(Extracted data entries)
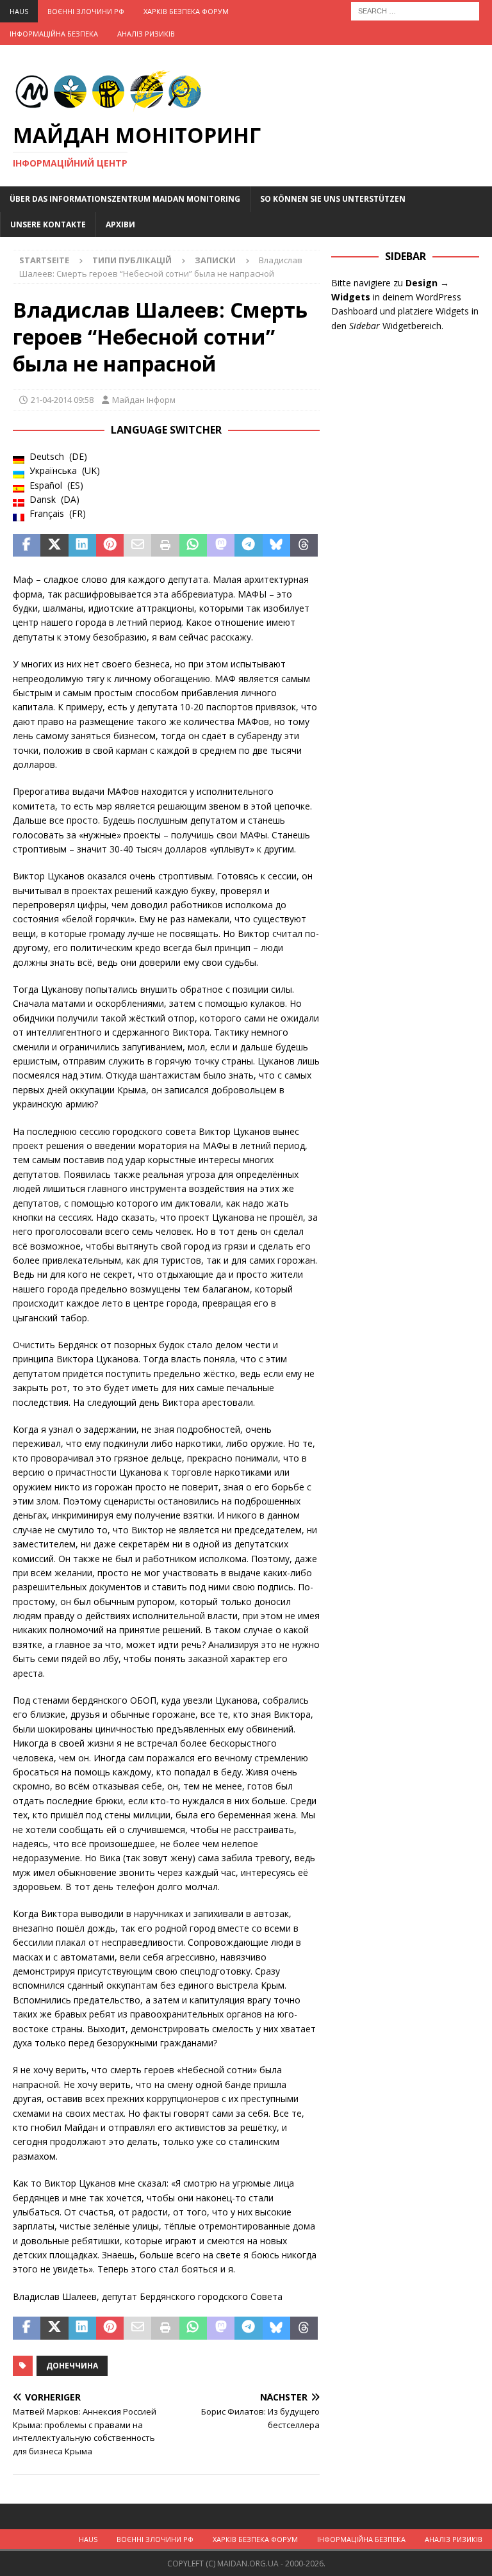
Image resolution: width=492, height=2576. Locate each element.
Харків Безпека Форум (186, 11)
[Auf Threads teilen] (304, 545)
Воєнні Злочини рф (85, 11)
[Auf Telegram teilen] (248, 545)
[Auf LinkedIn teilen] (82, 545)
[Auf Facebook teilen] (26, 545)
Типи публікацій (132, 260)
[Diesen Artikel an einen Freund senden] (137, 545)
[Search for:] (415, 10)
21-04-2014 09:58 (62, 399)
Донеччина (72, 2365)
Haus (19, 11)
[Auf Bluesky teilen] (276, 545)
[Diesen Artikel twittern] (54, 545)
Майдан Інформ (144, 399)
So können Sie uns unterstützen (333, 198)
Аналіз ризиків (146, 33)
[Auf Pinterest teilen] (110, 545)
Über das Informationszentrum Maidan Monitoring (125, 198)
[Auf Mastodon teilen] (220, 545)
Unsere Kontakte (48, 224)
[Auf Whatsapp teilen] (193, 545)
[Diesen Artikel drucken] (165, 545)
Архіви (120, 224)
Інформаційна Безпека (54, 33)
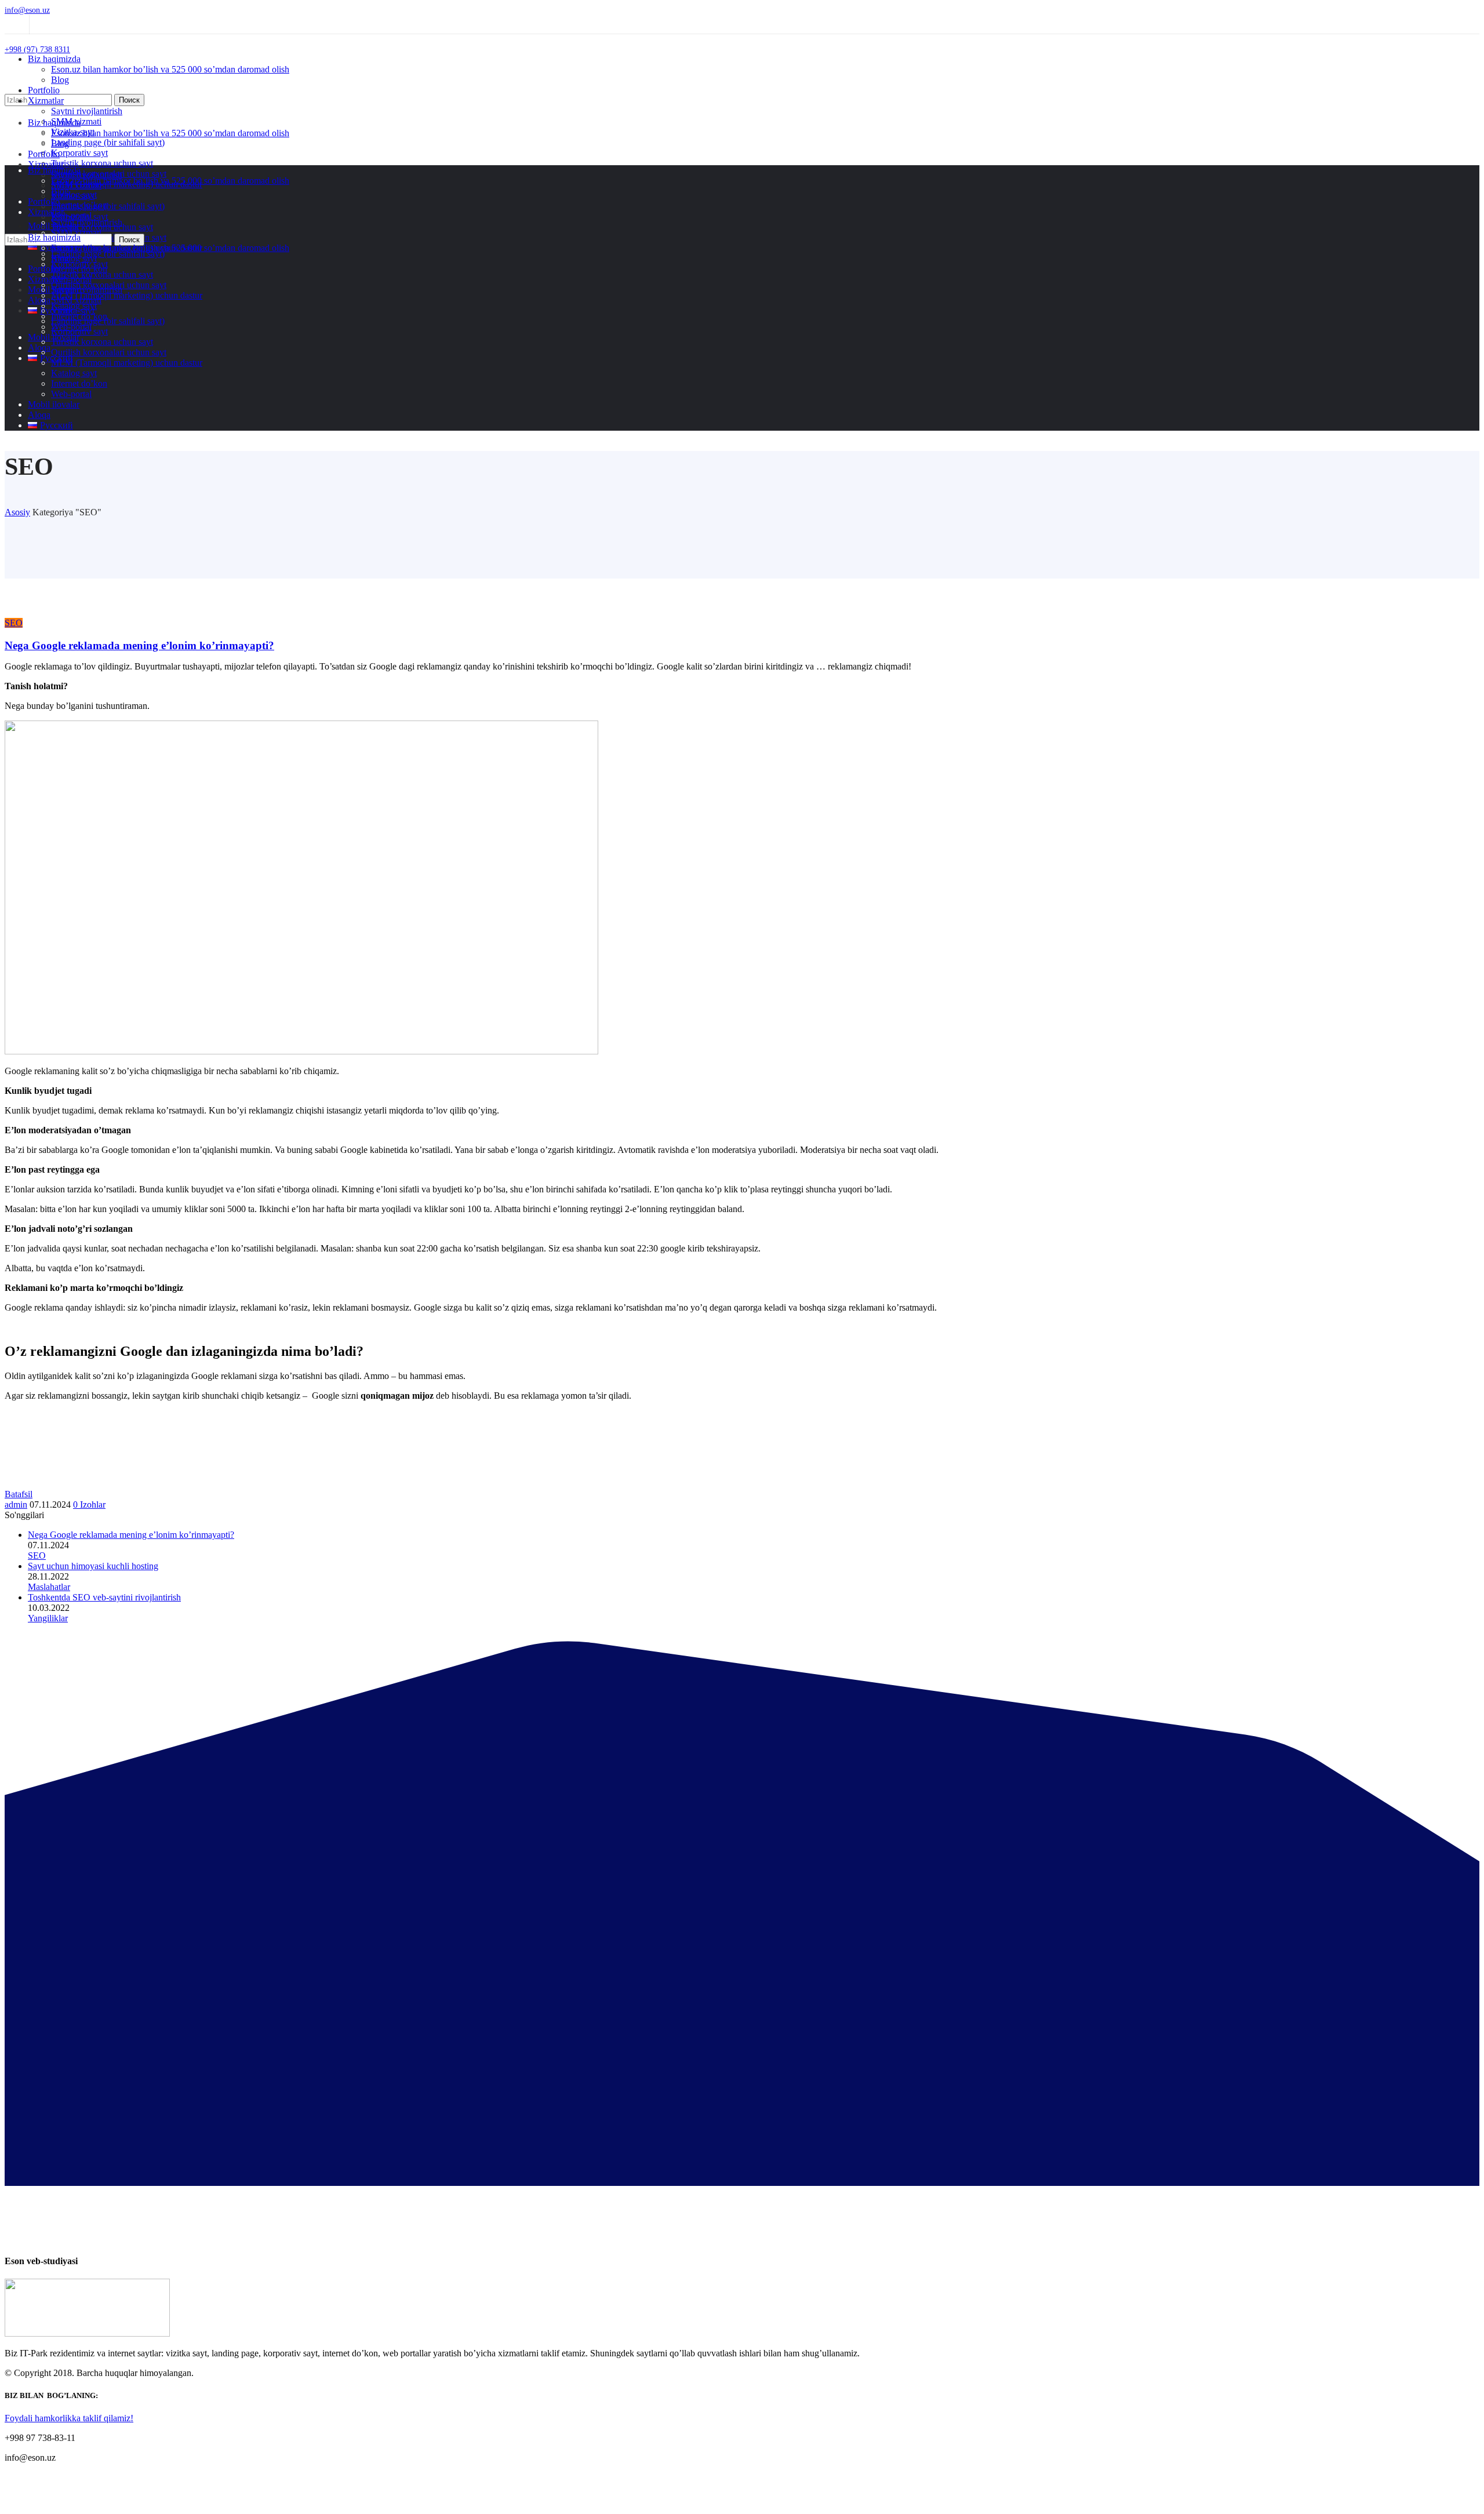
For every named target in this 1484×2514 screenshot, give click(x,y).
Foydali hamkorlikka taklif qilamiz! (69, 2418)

== Exercise prompt ==
Could you reproduce, exactly, every line above from the line with "Майдан Інформ (144, 399)" to the line with "Інформаційна Безпека (54, 33)", and no other line? Both ends count.

== Answer ==
Майдан Інформ (144, 399)
So können Sie uns unterstützen (333, 198)
Аналіз ризиків (146, 33)
[Auf Pinterest teilen] (110, 545)
Über das Informationszentrum Maidan Monitoring (125, 198)
[Auf Mastodon teilen] (220, 545)
Unsere Kontakte (48, 224)
[Auf Whatsapp teilen] (193, 545)
[Diesen Artikel drucken] (165, 545)
Архіви (120, 224)
Інформаційна Безпека (54, 33)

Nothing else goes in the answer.